You say cable needs critical mass to support itself. Cable is a technology. DSL is a technology. So DSL has to have critical mass to support itself. Is there any technology which doesn't need such critical mass?

You have stated that if Att doesn't get preferential treatment they aren't going to achieve critical mass so cable will never be developed. If Att doesn't develop it others would be happy to do so. If Att didn't get preferential treatment they would have to develop cable anyway.

Att has you over Att's profitability barrel. They have you herded into the fear syndrome with their stick and carrot routine. The funny thing is that Att's profitability strategy doesn't maximize earnings. Earnings are maximized when a company has an incentive to continually improve. That only occurs when a company has competition. This was the lesson that Ma Bell's demise demonstrated. Att is trying to protect short term profitability by installing a structure which will reduce potential long term return. It might be possible to get Armstrong to admit that is possible, but he would say "it will never happen as long as I'm chairman".

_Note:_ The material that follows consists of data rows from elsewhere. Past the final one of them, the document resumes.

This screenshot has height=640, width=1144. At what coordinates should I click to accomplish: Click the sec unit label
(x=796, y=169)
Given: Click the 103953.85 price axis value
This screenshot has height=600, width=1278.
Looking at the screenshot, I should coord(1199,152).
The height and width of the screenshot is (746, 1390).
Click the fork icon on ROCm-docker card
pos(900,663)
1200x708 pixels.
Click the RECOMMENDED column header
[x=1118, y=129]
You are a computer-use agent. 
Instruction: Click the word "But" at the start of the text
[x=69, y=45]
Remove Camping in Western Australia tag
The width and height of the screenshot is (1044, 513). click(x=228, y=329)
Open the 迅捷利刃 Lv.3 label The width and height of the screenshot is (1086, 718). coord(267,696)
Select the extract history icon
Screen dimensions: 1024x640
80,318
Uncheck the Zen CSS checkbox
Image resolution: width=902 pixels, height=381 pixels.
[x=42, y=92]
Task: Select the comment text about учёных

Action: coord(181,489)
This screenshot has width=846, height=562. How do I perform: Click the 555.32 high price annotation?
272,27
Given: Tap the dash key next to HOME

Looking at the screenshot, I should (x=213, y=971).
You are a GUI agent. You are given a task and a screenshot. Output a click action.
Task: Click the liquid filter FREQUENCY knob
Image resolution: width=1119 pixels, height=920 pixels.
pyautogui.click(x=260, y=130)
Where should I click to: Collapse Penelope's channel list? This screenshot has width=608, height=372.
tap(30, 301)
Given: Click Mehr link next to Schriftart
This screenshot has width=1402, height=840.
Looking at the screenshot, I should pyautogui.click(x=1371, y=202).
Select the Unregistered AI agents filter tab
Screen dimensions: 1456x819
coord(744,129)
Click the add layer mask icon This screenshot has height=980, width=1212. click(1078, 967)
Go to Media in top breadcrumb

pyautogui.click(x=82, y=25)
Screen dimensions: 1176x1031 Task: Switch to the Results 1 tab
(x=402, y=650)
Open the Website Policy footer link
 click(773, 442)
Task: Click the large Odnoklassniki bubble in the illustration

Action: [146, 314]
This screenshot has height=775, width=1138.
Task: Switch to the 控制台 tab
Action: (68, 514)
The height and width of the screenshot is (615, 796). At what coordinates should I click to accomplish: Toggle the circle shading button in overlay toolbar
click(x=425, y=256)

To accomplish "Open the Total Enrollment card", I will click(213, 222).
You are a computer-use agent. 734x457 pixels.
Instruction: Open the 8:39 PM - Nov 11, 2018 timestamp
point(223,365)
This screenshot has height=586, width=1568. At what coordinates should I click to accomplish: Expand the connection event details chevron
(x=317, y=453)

Two years later the FCC starts regulating because there are no competitors and so the distribution profitability disappears. It wasn't Armstrong's fault, but the result is 100 channels carrying 50 ISPs with absolutely unreliable delivery. The concept evolved according to AOL philosophy of open access that ISPs compete, but the FCC created a circumstance where there was only one system held by Att. There was no competition in delivery only in that which was delivered. It has become a reincarnation of cable tv franchise government-public model of efficiency.

The best technology loses more often than not? From what thread did that platitude come?